Aim of the exercise → Express the items as a JSON list of strings, one string per line with blank lines omitted, from the first line through the line containing "click(x=2289, y=33)".

───── Data ─────

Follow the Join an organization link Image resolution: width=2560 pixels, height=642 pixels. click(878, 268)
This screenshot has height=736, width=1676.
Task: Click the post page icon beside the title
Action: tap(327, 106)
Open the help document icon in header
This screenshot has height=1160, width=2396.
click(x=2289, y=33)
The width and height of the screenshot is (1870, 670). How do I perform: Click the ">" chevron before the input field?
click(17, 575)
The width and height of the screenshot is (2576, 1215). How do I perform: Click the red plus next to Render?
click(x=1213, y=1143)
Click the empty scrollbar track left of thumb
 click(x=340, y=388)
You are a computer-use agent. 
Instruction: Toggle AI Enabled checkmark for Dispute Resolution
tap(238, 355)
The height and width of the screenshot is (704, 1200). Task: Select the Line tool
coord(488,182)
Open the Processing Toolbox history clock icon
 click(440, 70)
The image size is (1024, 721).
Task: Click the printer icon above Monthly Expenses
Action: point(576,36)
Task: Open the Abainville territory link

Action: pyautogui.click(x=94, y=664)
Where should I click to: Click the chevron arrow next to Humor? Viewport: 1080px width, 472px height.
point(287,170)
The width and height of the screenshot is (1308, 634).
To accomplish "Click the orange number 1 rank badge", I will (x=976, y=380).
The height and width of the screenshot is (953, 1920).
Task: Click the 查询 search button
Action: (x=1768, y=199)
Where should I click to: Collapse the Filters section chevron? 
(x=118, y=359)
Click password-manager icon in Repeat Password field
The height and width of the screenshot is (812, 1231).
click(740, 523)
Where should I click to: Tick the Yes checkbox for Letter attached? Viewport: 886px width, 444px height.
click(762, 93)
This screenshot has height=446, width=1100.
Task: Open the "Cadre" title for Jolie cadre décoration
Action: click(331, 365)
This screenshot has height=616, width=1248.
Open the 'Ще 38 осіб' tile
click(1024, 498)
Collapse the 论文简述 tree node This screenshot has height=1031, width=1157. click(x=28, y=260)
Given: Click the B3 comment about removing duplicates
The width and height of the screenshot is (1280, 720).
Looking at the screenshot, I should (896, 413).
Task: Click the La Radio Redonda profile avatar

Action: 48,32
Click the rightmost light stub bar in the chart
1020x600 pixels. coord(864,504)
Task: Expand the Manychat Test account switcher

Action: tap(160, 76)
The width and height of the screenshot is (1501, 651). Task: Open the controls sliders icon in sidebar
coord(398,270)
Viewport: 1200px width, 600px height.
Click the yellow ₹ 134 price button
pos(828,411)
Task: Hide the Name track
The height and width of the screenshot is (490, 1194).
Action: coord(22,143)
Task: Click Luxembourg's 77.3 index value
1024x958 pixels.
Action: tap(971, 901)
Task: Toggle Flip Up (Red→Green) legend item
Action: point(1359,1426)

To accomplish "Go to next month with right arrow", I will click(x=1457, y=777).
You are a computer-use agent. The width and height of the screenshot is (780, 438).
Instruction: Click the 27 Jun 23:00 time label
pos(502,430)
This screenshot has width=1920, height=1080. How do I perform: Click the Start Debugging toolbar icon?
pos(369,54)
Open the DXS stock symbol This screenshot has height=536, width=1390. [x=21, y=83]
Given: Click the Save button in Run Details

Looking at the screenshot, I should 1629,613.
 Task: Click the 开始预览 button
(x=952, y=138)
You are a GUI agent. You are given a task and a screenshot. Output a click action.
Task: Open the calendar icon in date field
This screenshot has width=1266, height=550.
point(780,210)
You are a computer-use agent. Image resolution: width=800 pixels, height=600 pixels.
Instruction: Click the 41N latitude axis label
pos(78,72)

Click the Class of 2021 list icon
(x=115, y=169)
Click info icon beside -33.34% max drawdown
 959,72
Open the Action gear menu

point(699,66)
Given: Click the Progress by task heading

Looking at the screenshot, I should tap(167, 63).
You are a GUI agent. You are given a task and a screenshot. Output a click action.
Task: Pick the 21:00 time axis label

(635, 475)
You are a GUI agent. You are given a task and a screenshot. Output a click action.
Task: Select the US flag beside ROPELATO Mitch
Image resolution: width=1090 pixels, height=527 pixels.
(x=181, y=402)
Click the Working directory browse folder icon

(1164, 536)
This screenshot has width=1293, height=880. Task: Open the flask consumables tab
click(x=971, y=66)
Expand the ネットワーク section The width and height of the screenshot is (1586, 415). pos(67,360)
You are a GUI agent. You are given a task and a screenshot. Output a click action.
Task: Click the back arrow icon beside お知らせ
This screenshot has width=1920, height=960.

─────

Solved exercise →
[
  "Follow the Join an organization link Image resolution: width=2560 pixels, height=642 pixels. click(878, 268)",
  "This screenshot has height=736, width=1676.",
  "Task: Click the post page icon beside the title",
  "Action: tap(327, 106)",
  "Open the help document icon in header",
  "This screenshot has height=1160, width=2396.",
  "click(x=2289, y=33)"
]